WHAT IS EXPECTED -
Transcribe the listing underneath, keeping each word exact and omitting the images.

EXERCISE DATA -

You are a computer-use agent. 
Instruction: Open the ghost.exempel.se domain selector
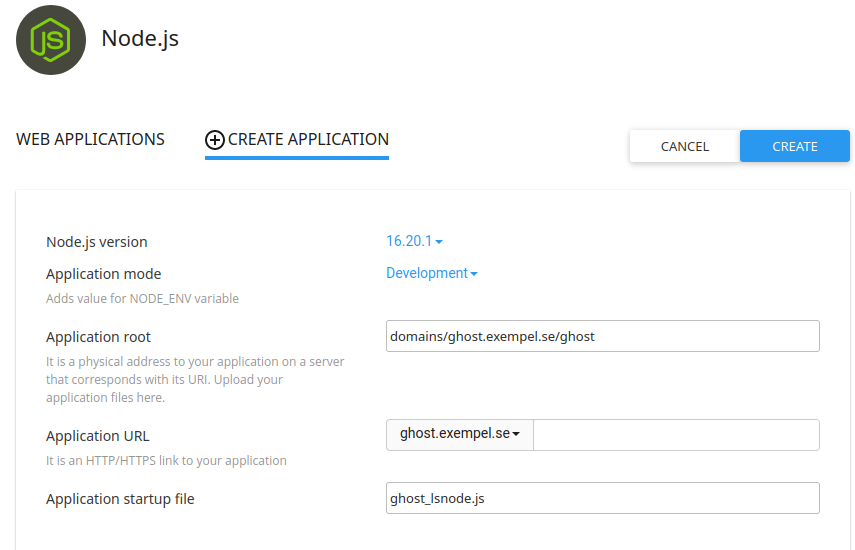tap(460, 434)
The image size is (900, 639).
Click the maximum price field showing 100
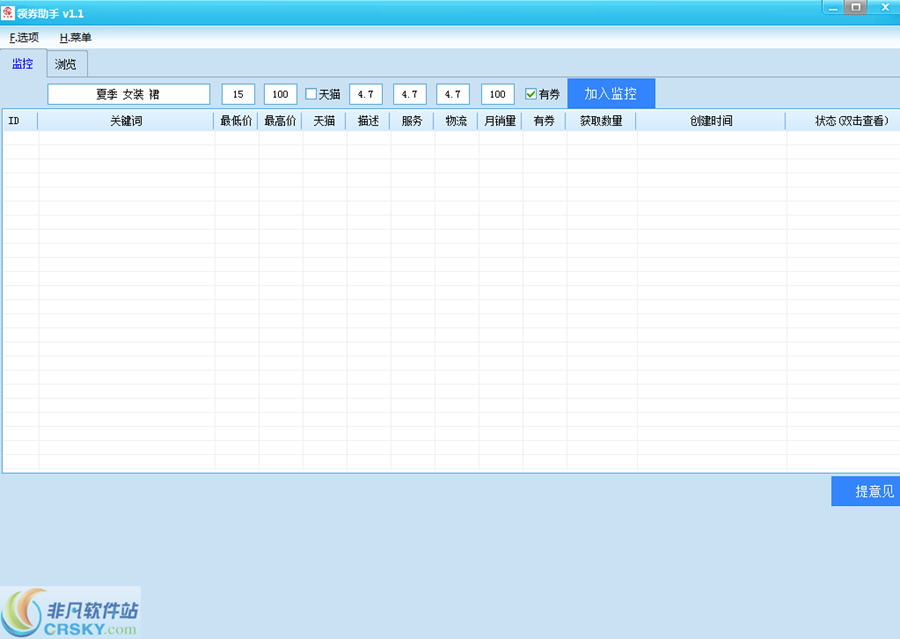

EXERCISE SOLUTION -
You are a computer-use agent. 
Instruction: Open the ghost.exempel.se domain selector
tap(460, 434)
The image size is (900, 639).
Click the maximum price field showing 100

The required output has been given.